The story of Jimmy is to some extent the story of Ethel. It seems obvious that they were in love. Jimmy and Ethel lived in the time of The Yellow Wallpaper, the 1892 short story by American writer Charlotte Perkins Gilman. In the 1800s not only ‘blacks’ as a class were discriminated against, but also women in ‘white’ Western society. Women were treated like commodities – locked up, controlled, traded and owned – truly domesticated. Like blacks, women didn’t have the right to vote, were insulted, useless and disempowered. Both Frank Clune (Jimmy Governor, 1959) and Thomas Keneally (The Chant of Jimmie Blacksmith, 1972), among others, posited that Ethel was a promiscuous person of low intelligence and did not credit her as an adult person of some character, also seeking to be respected as a human being. They suggested (without evidence) that Ethel’s children weren’t Jimmy’s, perpetuating the racist line still current in some quarters that if Ethel slept with a black man she would obviously sleep with anyone. Keneally ending up playing a lecherous cook character, harassing Ethel in her place of work in the 1978 Fred Schepisi film The Chant of Jimmie Blacksmith.

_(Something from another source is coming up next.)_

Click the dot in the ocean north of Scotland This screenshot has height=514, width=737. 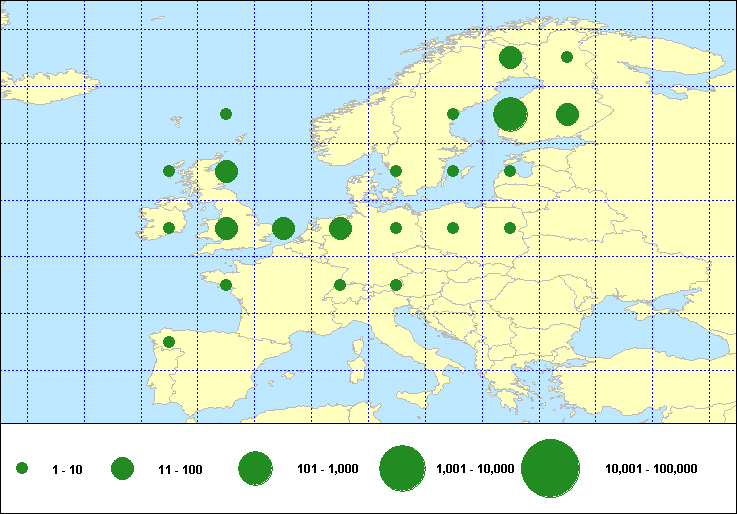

Jimmy and Ethel’s marriage was an enormous affront to the ‘white’ society of the time. Crossing the race lines was an intensely felt issue. Post-colonial writer Frantz Fanon and others have said one way to move into white society and move up the class strata was to marry a white person. Possibly if Jimmy had stayed on the reserve, even after his marriage to Ethel, and hadn’t aspired to enter ‘white’ society in some form and to move above his and Ethel’s lower class position, their marriage may not have been so contentious.

Two often-anthropomorphised animal spirits in the Aboriginal world are the dingo and the possum. The Dingo is seen as lawless – a being who sleeps with anyone. Men in Arnhem Land jokingly say to each other “nhe watu”, which means “you dog”. A canine is a wild animal that is controlled and domesticated. How do you domesticate a wild animal? By feeding it, making it dependent? A dog on a leash. Jimmy was constantly reminded of the length and limits of his leash.

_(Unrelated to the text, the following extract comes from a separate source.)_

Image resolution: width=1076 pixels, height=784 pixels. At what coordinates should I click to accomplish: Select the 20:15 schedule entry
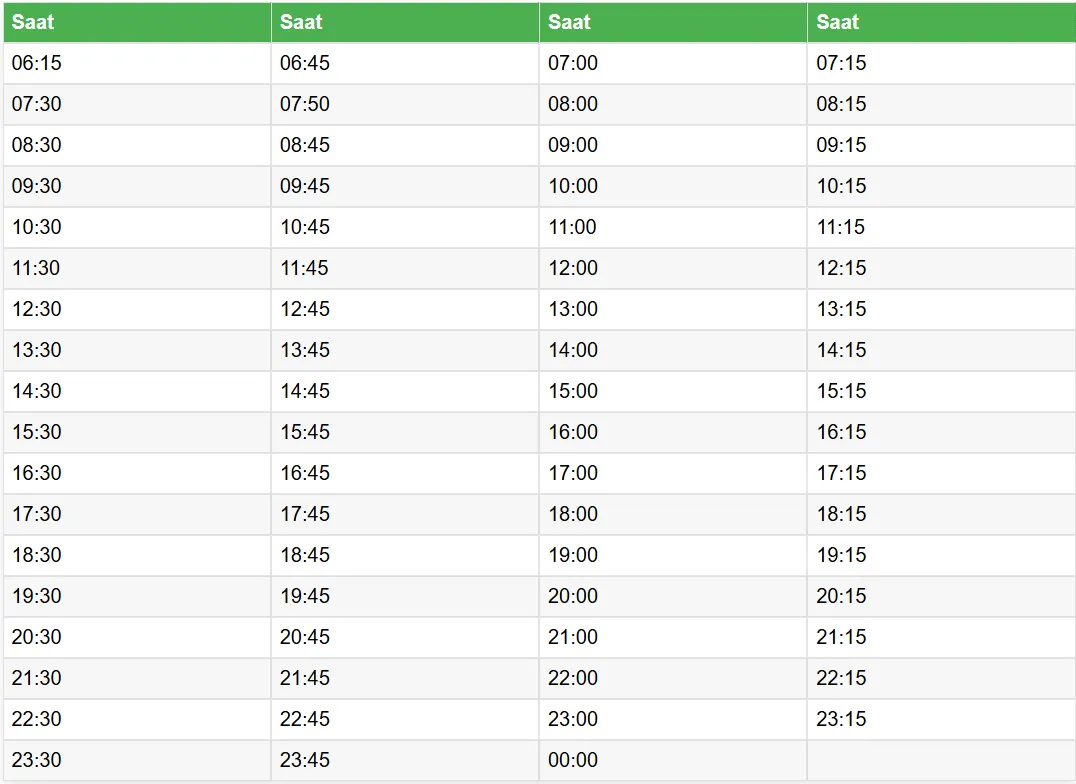pyautogui.click(x=841, y=596)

Possums, on the other hand, are seen as sexy in Aboriginal spiritual terms. They stay up at night, are playful, mischievous, noisy, cheeky, athletic and full of life. In numerous accounts of Jimmy, he was described as young, athletic, intelligent, witty, quick and handsome. Was Jimmy seen as sexy to local white women? Although condemned in polite ‘white’ society, in the psycho-sexual environment in which white men slept relatively freely, forcefully, brutally and indiscriminately with Aboriginal women, was Jimmy seen as sexually desirable to the white women of the district? Was there the attraction of the forbidden fruit? This would have added terribly to any tension between Jimmy and the white men he dealt with.

Jimmy murdered nine white people (two men, three women and four children and teenagers). Much has been made of his killing of women and children. Jimmy was born in 1875, a year before Custer’s Little Big Horn defeat and death when he attacked a massed camp of Native Americans gathered for a religious ceremony. Custer was criticised for the foolishness of dividing his forces in this battle. However it would appear his intent, which he had practised before, was to draw the Native American men away with one group and so leave the way open for Custer himself to attack, murder and capture the then undefended women and children with his other force. In killing or taking hostage the women and children, the reactions of the defending men would be severely compromised and defeated. The women and children were mere pawns in his game. Their deaths mattered little.

Previous writers on Jimmy Governor suggested that the colonial country in Jimmy’s lifetime was already settled and at peace; the Aboriginal population had been violently and totally subdued. This subjugation has remained in societal memory till the present day. Jimmy lived during the time of Ishi, the now famous Native American from California. Shortly after his birth, Ishi’s extended family were largely murdered by American colonists in two unprovoked attacks in the mid- 1860s, and, after hiding for nearly 40 years, were attacked again in 1908, with only Ishi surviving. Found alone in 1911, he spent the rest of his life as a living specimen in the University of California, Berkeley Museum of Anthropology. Although in Australia and the USA, much of the continent had been taken by European colonists and the native populations subdued and cleared off the land for livestock and agriculture, another form of ‘ethnic cleansing’ silently persisted into the 20th century. In this, groups of colonial farmers or ranchers could, and did, without serious interference from the authorities, disperse, murder, assault, rape and make cruel play with any Aboriginal populations they found still within their vicinity.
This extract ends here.